Rows from a dataset:
..........
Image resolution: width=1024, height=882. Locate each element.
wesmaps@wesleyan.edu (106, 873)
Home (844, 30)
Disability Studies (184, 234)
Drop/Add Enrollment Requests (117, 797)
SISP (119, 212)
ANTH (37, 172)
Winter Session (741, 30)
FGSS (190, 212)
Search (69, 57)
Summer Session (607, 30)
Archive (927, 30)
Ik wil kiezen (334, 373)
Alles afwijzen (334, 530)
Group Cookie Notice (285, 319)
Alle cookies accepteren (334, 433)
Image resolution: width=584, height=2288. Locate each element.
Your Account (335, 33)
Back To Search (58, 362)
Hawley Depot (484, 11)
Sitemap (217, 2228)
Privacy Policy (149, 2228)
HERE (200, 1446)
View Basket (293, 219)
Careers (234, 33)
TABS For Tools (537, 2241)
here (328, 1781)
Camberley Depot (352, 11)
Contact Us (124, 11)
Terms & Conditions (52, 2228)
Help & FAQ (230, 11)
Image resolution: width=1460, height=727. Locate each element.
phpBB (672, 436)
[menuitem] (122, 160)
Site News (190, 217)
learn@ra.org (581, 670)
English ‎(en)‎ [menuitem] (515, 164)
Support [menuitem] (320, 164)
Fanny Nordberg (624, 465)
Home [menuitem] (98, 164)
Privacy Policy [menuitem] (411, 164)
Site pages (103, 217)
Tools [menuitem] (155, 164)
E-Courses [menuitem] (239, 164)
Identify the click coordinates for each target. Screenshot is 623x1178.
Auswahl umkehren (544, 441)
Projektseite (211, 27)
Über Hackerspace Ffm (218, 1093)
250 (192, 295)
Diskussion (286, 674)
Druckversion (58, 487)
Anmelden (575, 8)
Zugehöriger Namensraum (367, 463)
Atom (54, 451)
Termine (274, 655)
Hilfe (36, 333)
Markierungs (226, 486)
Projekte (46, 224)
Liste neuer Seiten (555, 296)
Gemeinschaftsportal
..........
## Job
Update the items above by changing every "Privacy Policy" to "Privacy Notice". Leave everything else as it is.

## Solved exercise
Image resolution: width=1024, height=882. Locate each element.
wesmaps@wesleyan.edu (106, 873)
Home (844, 30)
Disability Studies (184, 234)
Drop/Add Enrollment Requests (117, 797)
SISP (119, 212)
ANTH (37, 172)
Winter Session (741, 30)
FGSS (190, 212)
Search (69, 57)
Summer Session (607, 30)
Archive (927, 30)
Ik wil kiezen (334, 373)
Alles afwijzen (334, 530)
Group Cookie Notice (285, 319)
Alle cookies accepteren (334, 433)
Image resolution: width=584, height=2288. Locate each element.
Your Account (335, 33)
Back To Search (58, 362)
Hawley Depot (484, 11)
Sitemap (217, 2228)
Privacy Notice (149, 2228)
HERE (200, 1446)
View Basket (293, 219)
Careers (234, 33)
TABS For Tools (537, 2241)
here (328, 1781)
Camberley Depot (352, 11)
Contact Us (124, 11)
Terms & Conditions (52, 2228)
Help & FAQ (230, 11)
Image resolution: width=1460, height=727. Locate each element.
phpBB (672, 436)
[menuitem] (122, 160)
Site News (190, 217)
learn@ra.org (581, 670)
English ‎(en)‎ [menuitem] (515, 164)
Support [menuitem] (320, 164)
Fanny Nordberg (624, 465)
Home [menuitem] (98, 164)
Privacy Notice [menuitem] (411, 164)
Site pages (103, 217)
Tools [menuitem] (155, 164)
E-Courses [menuitem] (239, 164)
Identify the click coordinates for each target. Screenshot is 623x1178.
Auswahl umkehren (544, 441)
Projektseite (211, 27)
Über Hackerspace Ffm (218, 1093)
250 (192, 295)
Diskussion (286, 674)
Druckversion (58, 487)
Anmelden (575, 8)
Zugehöriger Namensraum (367, 463)
Atom (54, 451)
Termine (274, 655)
Hilfe (36, 333)
Markierungs (226, 486)
Projekte (46, 224)
Liste neuer Seiten (555, 296)
Gemeinschaftsportal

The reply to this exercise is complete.